Text block.
-- Opening Marker --
# 40 - Did you do long or short protocol?



## bellasolis (Sep 13, 2017)

Hi Ladies,

Have done 2 cycles now with 2 different clinics in Denmark. Both short protocols, first with Gonal f (7 eggs, zero fert), 2nd cycle with Menapur (9 eggs, did 50:50 donor sperm, 1 fert with husband - no transfer).

Danish clinic suggested long protocol next time. Have been in touch with Serum who said they would do short with Menapur again, due to age etc. IS there any point doing same protocol again when results are so bad.. Did any of you do a long protocol at 40?


----------



## mps2529 (Jun 7, 2017)

Hi bellasolis, 

I have done twice short protocol with Gonal, first time was on very low dose (150) as I was very scared of all the IVF lark, it was kind of trial one. Managed to get only 5 eggs from which 4 were immature, 1 fertilised and I got pregnant but miscarried. 
Second round on Gonal short protocol, got 14 eggs, 12 fertilised 6 made it to day 5. 1 was put back in, got pregnant, but again miscarried, later found out it was trisomy 15. 2 were frozen, which later were both BFN and 3 were not suitable for freezing. 

Now doing my third cycle, change of clinics, new doctor, again short protocol, but with Menopur. Not sure about the results yet, as I just started to inject yesterday. 

My friend (42 years old) did 1 short cycle with Menopur, got 2 eggs, 1 fertilised, then did long one with Menopur and got exactly the same results. My doctor says there is not a massive difference and he was happy for me to be on short cycle in the new clinic as well. 

Hope this helps a bit.


----------
-- Closing Marker --
Supplied material.
-- Opening Marker --
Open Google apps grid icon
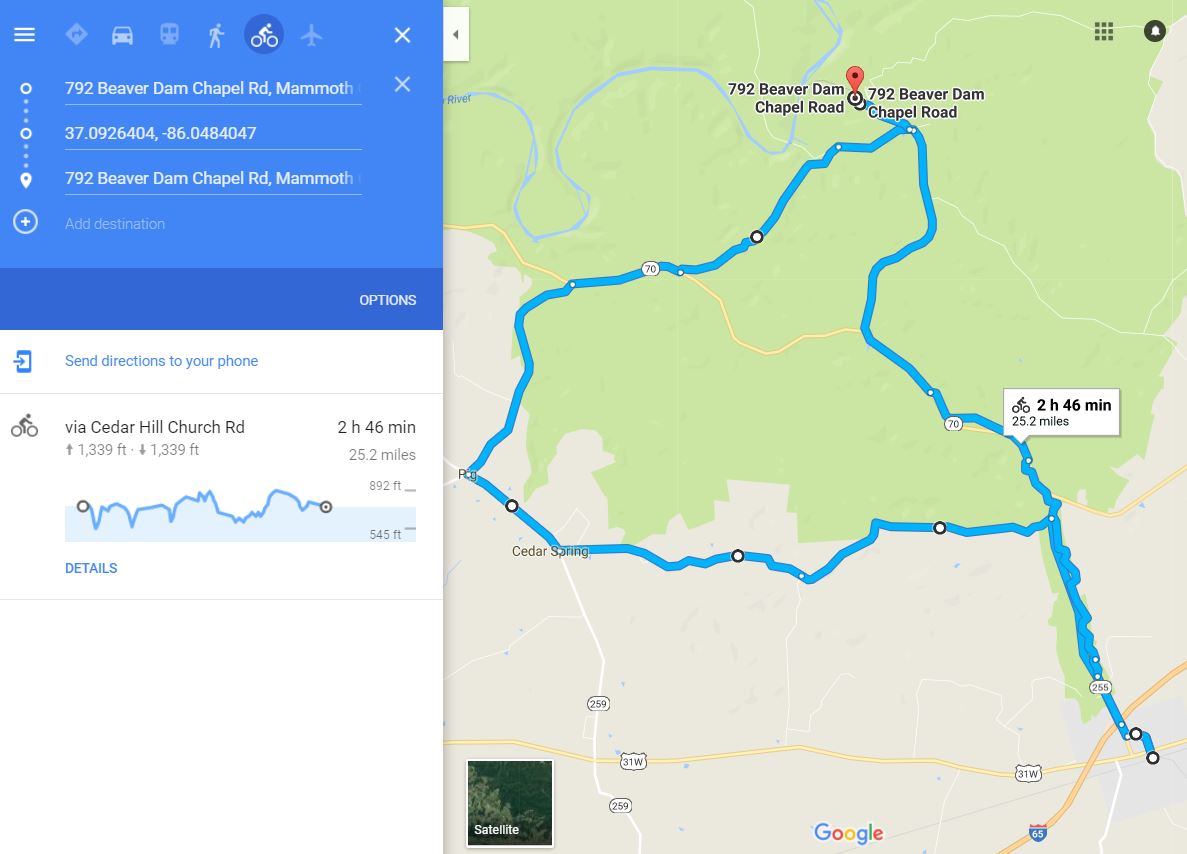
-- Closing Marker --
Problem statement. Reproduce word for word the passage of the IVF protocol thread above, from "Danish clinic suggested" up to and including "protocol at 40?".

Exercise response.
Danish clinic suggested long protocol next time. Have been in touch with Serum who said they would do short with Menapur again, due to age etc. IS there any point doing same protocol again when results are so bad.. Did any of you do a long protocol at 40?